What the exercise asks →
Read the records and gather each line that includes "computer".

Material provided →
______________________________
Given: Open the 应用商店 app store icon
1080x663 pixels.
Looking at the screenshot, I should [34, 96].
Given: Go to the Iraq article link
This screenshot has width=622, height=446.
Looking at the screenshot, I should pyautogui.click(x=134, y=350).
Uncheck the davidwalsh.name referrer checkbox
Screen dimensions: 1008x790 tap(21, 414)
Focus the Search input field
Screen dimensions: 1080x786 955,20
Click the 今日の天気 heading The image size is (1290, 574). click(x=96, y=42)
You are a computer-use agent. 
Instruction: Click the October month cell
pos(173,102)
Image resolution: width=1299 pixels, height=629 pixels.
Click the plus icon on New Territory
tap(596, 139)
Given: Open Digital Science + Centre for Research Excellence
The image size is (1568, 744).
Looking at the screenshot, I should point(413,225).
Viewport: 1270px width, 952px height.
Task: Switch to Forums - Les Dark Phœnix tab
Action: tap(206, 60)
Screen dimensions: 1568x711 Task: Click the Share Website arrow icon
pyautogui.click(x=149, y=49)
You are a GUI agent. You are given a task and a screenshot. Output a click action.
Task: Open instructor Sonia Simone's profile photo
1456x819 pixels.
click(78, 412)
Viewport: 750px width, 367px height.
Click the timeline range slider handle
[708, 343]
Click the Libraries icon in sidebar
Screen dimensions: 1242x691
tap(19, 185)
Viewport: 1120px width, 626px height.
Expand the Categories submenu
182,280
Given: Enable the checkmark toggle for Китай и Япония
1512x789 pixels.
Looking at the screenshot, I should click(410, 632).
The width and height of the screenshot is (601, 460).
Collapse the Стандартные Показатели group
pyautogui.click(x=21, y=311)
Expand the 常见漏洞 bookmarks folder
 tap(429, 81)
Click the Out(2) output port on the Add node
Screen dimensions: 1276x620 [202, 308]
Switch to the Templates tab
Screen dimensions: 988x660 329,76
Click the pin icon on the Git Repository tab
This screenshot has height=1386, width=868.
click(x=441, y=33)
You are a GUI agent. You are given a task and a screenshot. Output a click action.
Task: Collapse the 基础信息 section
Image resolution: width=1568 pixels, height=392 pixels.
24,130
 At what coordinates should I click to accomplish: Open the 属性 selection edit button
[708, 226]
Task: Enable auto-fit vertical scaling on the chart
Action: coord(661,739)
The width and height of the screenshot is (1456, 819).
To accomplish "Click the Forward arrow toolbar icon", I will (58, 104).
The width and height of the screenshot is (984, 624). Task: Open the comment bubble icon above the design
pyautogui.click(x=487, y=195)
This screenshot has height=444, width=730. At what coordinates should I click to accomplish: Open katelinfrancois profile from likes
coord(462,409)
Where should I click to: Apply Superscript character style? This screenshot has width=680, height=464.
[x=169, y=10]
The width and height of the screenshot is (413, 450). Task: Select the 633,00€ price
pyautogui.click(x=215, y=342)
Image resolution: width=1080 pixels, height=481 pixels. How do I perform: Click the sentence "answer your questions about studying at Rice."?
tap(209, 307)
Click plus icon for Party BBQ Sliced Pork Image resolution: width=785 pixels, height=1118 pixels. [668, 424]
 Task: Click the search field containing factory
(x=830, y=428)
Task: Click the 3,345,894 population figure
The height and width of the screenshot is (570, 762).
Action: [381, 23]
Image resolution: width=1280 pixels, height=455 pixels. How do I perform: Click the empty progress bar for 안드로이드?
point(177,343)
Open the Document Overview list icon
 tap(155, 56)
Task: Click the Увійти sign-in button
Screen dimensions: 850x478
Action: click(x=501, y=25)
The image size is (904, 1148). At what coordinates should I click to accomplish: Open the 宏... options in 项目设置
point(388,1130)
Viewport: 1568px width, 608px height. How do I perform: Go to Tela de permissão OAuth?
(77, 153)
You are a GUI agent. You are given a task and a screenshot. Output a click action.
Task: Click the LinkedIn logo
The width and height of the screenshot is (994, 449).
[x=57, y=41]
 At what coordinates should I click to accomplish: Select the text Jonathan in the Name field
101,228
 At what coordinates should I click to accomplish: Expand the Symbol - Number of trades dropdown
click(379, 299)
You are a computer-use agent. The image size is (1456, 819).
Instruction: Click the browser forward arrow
______________________________
Expected answer →
You are a computer-use agent. 
You are a computer-use agent. The image size is (1456, 819).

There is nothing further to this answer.